_LISTED RECORDS_.
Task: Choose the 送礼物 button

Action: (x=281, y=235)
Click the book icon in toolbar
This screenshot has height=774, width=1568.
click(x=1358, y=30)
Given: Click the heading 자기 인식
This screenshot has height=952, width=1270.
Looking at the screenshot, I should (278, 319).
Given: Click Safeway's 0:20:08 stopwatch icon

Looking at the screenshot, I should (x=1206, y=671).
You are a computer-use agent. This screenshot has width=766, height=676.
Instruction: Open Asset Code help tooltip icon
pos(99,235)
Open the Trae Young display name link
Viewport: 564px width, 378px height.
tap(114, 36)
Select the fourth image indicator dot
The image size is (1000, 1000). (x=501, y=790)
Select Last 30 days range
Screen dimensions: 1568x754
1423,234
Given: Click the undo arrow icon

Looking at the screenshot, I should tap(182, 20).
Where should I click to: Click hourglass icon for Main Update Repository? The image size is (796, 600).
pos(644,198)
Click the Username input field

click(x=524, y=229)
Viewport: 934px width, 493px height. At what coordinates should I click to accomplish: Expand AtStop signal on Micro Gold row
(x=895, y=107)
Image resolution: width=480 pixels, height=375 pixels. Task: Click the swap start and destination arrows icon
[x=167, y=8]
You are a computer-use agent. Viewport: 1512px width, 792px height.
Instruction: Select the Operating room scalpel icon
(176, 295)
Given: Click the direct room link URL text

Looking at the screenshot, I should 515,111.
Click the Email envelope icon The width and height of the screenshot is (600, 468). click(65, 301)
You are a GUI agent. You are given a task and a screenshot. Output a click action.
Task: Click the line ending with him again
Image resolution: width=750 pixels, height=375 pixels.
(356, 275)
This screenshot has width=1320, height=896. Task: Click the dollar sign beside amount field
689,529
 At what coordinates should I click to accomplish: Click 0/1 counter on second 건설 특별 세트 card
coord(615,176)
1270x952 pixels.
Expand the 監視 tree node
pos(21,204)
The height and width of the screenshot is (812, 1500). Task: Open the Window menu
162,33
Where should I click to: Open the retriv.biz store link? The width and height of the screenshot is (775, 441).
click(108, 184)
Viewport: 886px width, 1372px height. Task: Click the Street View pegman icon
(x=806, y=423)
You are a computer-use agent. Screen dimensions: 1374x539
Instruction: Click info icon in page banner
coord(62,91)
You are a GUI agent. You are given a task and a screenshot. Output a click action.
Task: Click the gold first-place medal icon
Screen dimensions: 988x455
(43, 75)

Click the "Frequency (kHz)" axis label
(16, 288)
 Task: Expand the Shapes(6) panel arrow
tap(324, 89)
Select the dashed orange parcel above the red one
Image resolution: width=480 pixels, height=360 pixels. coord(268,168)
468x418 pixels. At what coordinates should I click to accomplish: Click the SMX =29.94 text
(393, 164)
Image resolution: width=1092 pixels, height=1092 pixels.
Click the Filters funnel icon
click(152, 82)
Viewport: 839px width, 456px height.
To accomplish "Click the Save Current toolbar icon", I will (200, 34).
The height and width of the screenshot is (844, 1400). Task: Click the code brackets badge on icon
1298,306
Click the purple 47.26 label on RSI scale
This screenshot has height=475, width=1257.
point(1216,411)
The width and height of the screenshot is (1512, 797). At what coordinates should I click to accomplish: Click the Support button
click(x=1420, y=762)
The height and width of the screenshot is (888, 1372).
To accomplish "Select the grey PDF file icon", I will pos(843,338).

_EXERCISE REQUIREMENTS_.
Write out the lines above exactly, starting with the very first one and ending with the line that contains "Looking at the screenshot, I should (x=1206, y=671).", with both of those lines included.

_ANSWER BELOW_.
Task: Choose the 送礼物 button

Action: (x=281, y=235)
Click the book icon in toolbar
This screenshot has height=774, width=1568.
click(x=1358, y=30)
Given: Click the heading 자기 인식
This screenshot has height=952, width=1270.
Looking at the screenshot, I should (278, 319).
Given: Click Safeway's 0:20:08 stopwatch icon

Looking at the screenshot, I should (x=1206, y=671).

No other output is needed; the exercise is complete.